Investing in Assemblies to Deepen Their Impacts

As these and many other examples show, assemblies are a highly proven model that should play a much bigger role in democratic governance. In the US, the federal government may not be ready to embrace assemblies anytime soon, but state and local governments and their community partners absolutely can. Assemblies that center equity and power can deliver durable impact, provided they are institutionalized and sustained over time.

Both movement assemblies and civic assemblies are powerful democratic tools that should be widely expanded to more places to bring together diverse communities, address a wider range of issues, and find creative people-centered solutions that are tangible and visible. But one thing that assemblies of all kinds have struggled with is deepening their impact on policy decisions and policy outcomes in ways that make a meaningful difference in people’s lives.

[W]e can recognize and invest in organized, independent community power as an essential part of a healthy democracy.

In learning about assemblies’ successes and shortcomings around the world, I’ve come to realize that deepening their impact requires us not just to facilitate fantastic assembly processes, but to work on better institutionalizing them within larger structures of power and governance. We should institutionalize assemblies across three dimensions: horizontally, across social movements to build civic capacity and countervailing power; vertically, within government to build democratic participation and accountability (especially with public agencies); and longitudinally, throughout the course of the policy process to strategically inject participation at key junctures stretching from agenda-setting through decision-making, implementation and monitoring, and enforcement.

Institutionalizing assemblies and other co-governance mechanisms across these dimensions helps movements build power and deliver wins for their bases, while it helps governments reach beyond the usual players and stalemates to engage directly impacted communities in identifying the most pressing challenges and generating informed, responsive, and effective policy solutions.
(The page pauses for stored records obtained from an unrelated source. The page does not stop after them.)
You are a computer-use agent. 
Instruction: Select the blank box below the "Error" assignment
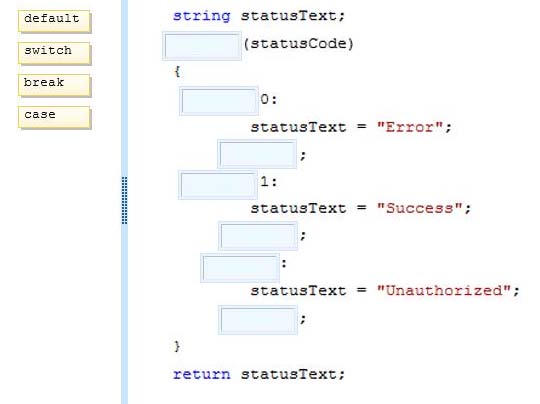pos(257,154)
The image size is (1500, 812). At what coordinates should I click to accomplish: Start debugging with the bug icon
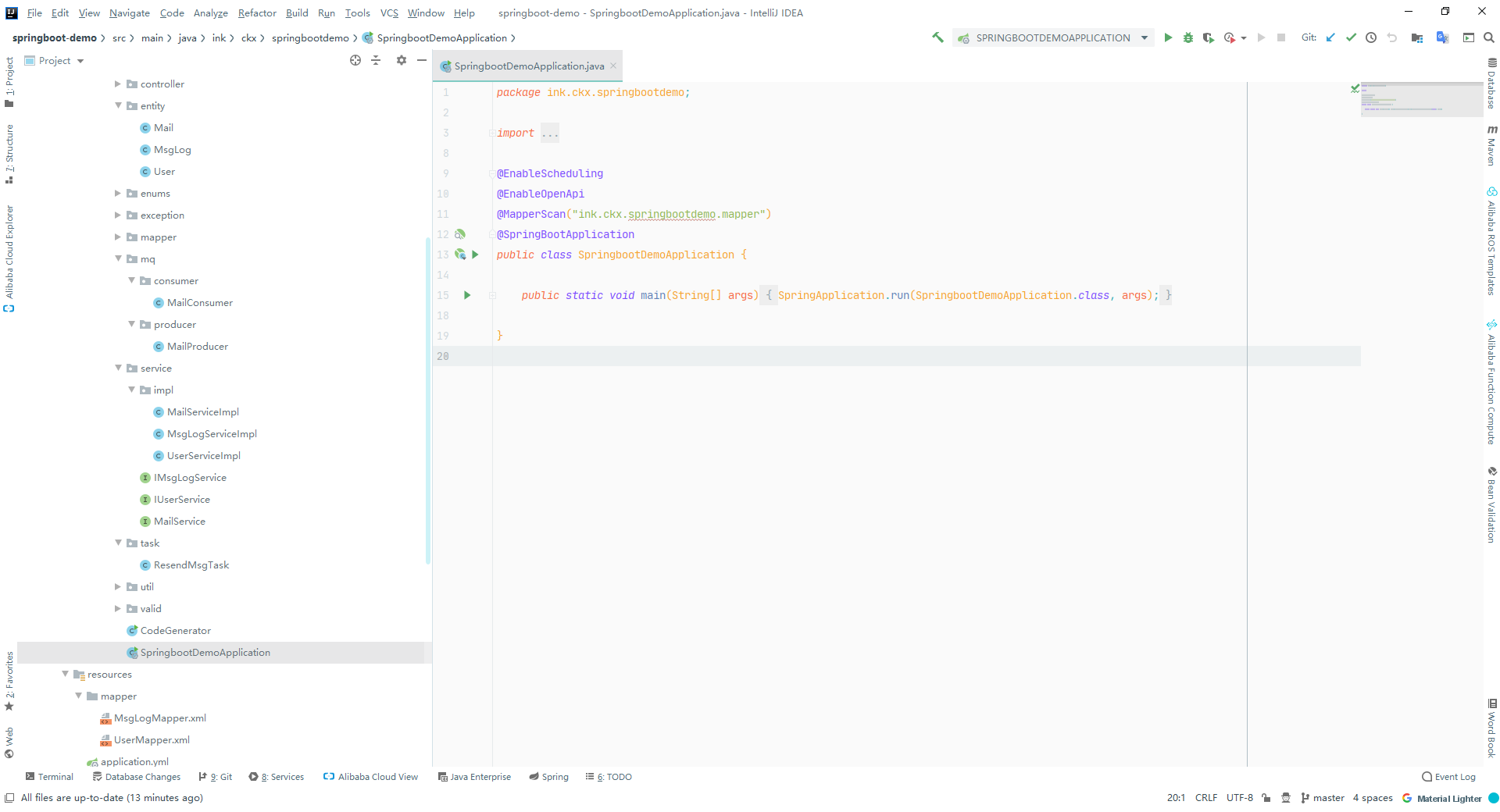[x=1188, y=37]

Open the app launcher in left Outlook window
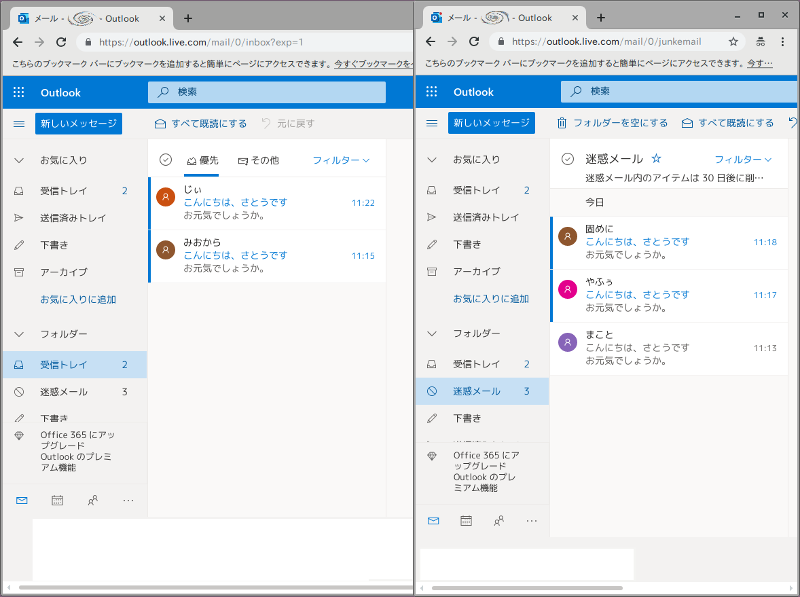point(18,92)
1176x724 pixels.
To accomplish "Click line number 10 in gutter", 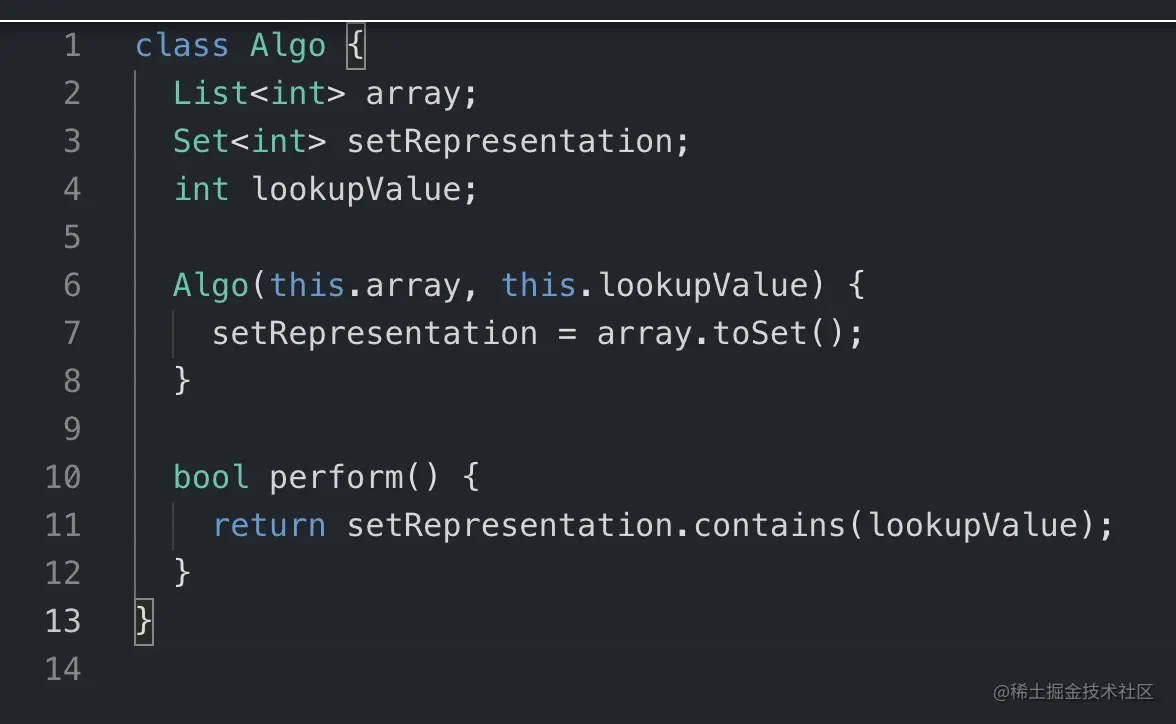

Organizers of movement and civic assemblies can strategize around these dimensions, and governing-power assemblies offer opportunities to pursue all three dimensions of institutionalization and impact at once. Since assemblies take significant labor to plan, run, and sustain, governments and foundations should invest in assemblies year over year as foundational building blocks for a robust democracy.

Building Assemblies into Democratic Governance

Co-governance and assemblies aren’t about replacing elections, policy-making, advocacy, or organizing: they’re about deepening them. When designed, institutionalized, and funded intentionally, assemblies can help diffuse reflexive polarization, foster solidarity, and make room for compromise. They can help shift power away from organized elite interests like real estate developers toward everyday people. They can help governments focus on what matters most to their constituents, produce better and fairer policies, and build channels for accountability and trust that extend beyond elections. As I discovered in Pennsylvania, assemblies can be a powerful experience for everyone involved, by engaging people in civic action and building the civic muscles we very much need.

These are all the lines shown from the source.